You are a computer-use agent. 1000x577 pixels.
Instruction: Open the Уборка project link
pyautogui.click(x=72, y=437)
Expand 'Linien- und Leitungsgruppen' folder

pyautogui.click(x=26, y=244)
+ + +
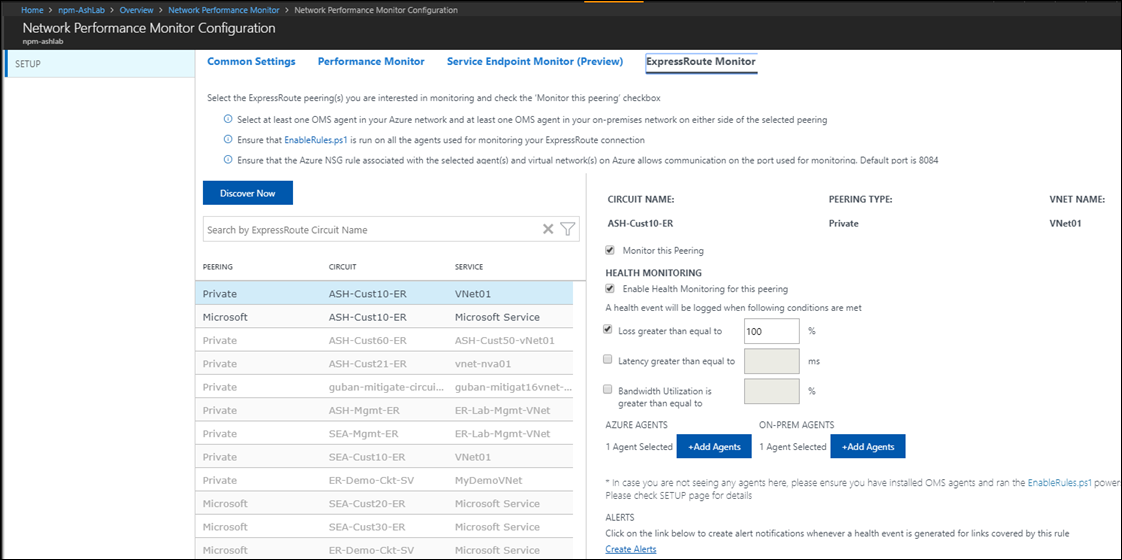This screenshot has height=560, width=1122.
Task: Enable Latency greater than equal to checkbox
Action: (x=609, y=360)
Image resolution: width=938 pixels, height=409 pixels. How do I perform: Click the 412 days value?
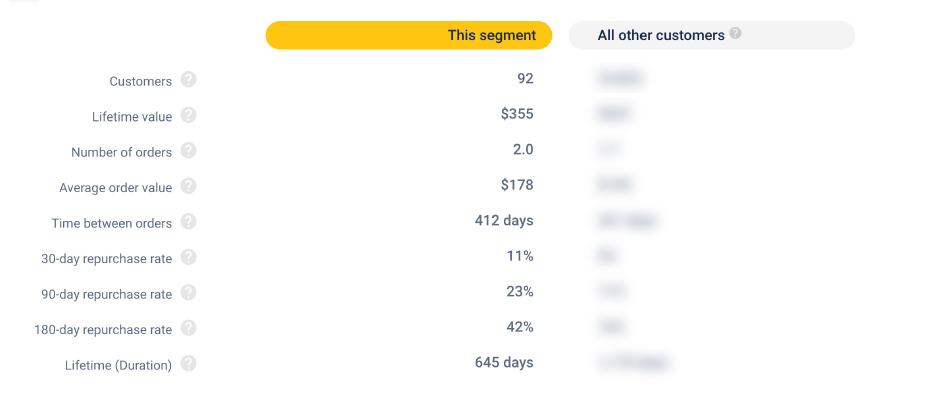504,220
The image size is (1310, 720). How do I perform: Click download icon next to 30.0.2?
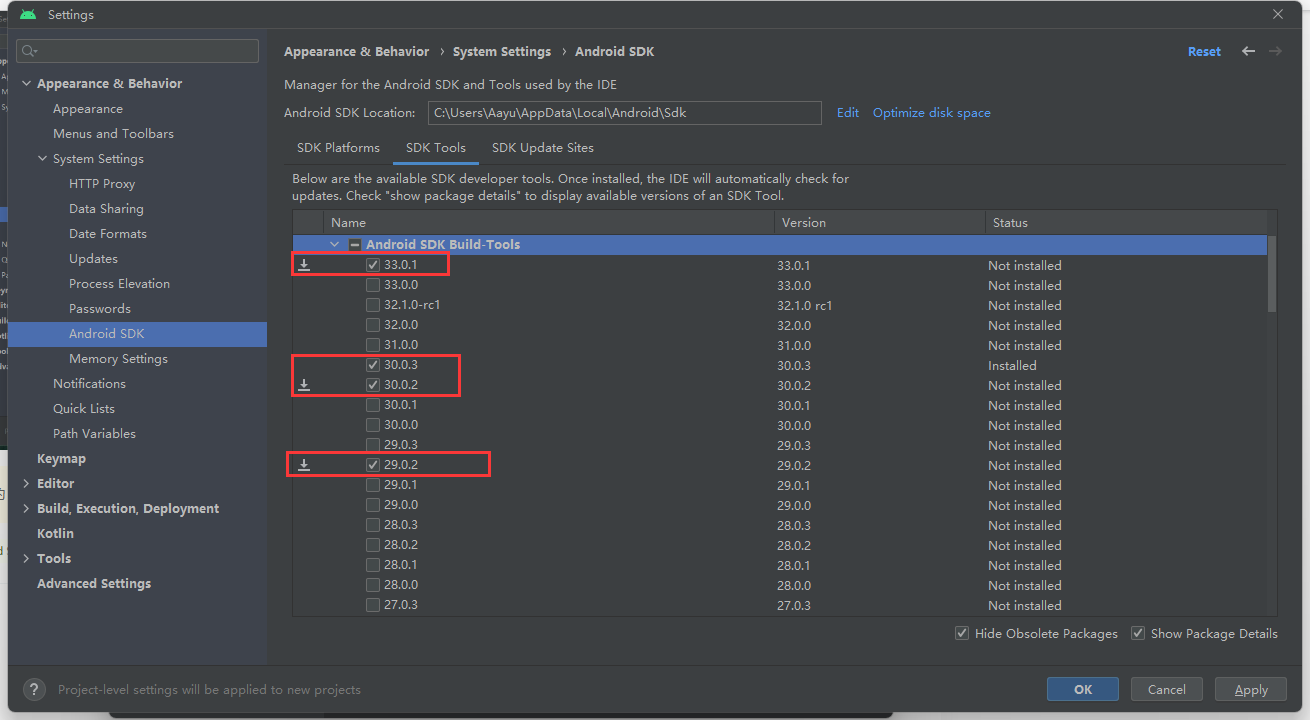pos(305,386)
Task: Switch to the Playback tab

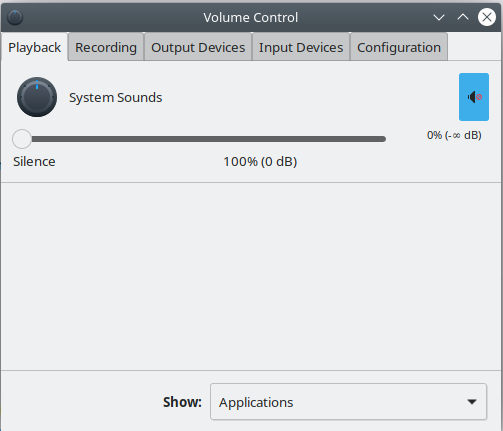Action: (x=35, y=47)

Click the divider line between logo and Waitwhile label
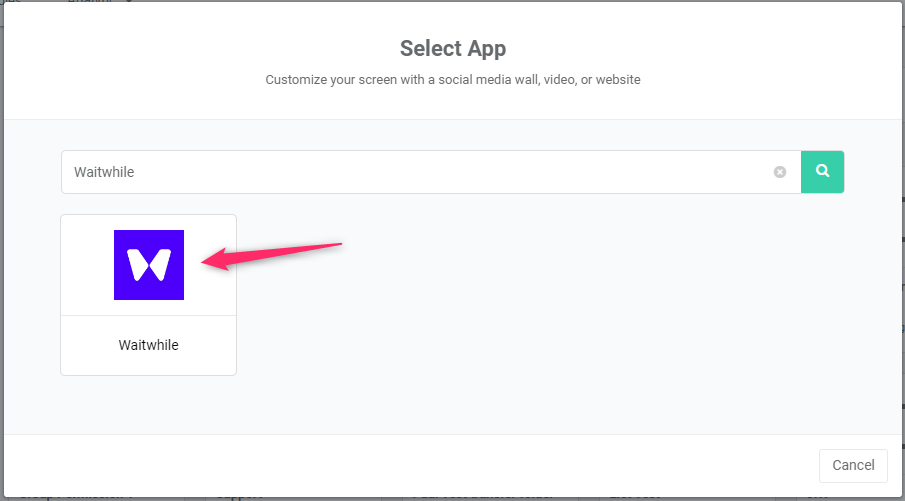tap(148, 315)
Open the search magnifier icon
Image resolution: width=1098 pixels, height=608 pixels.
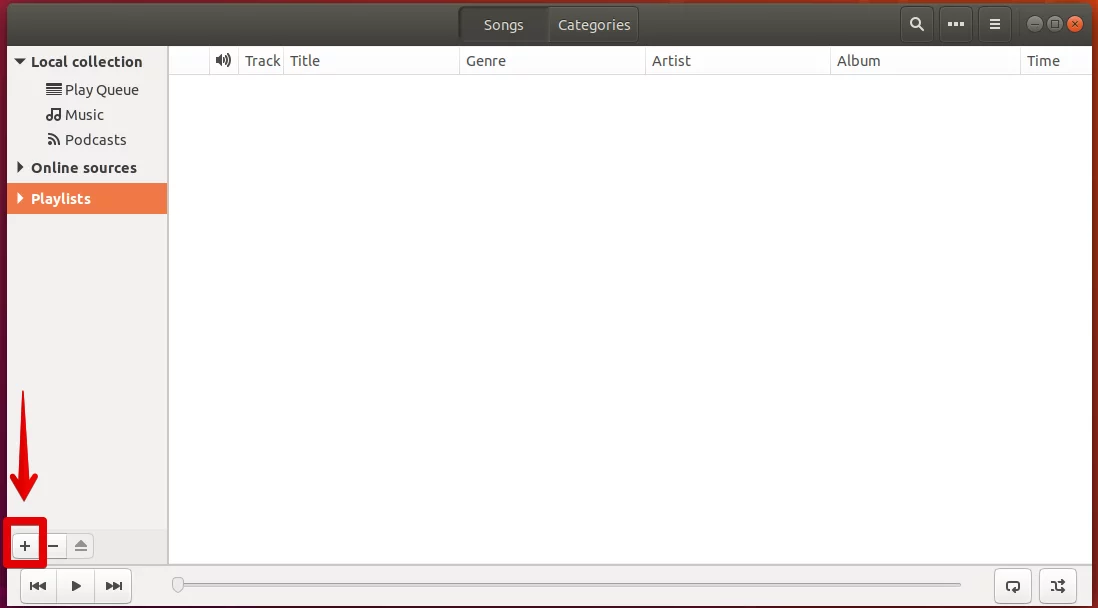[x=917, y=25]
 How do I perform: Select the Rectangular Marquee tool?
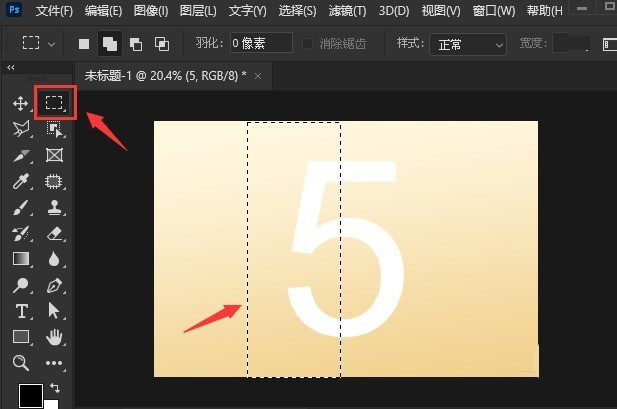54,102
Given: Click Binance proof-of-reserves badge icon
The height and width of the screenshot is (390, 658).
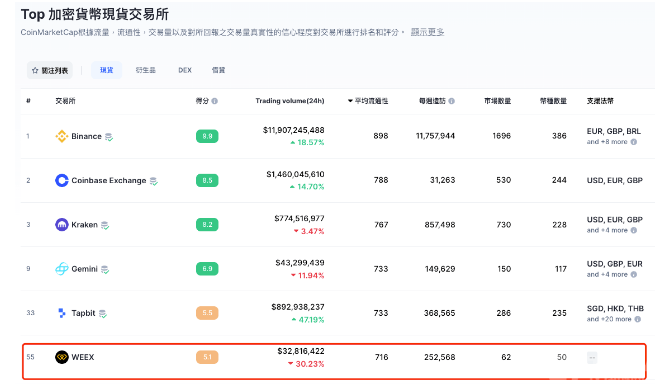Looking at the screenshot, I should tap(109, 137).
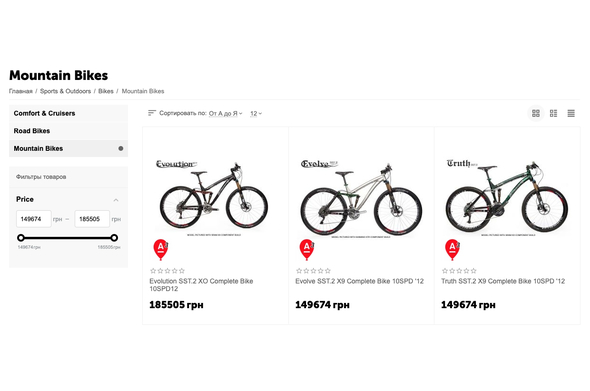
+ + +
◆ Description of the task
Print exactly, with no pictures, the lines above from the one that holds "Task: Switch to the Playback tab" through the one that holds "Given: Click Binance", both of them included.

◆ Output for this exercise
Task: Switch to the Playback tab

Action: (x=35, y=47)

Click the divider line between logo and Waitwhile label
tap(148, 315)
Open the search magnifier icon
Image resolution: width=1098 pixels, height=608 pixels.
[x=917, y=25]
 How do I perform: Select the Rectangular Marquee tool?
54,102
Given: Click Binance proof-of-reserves badge icon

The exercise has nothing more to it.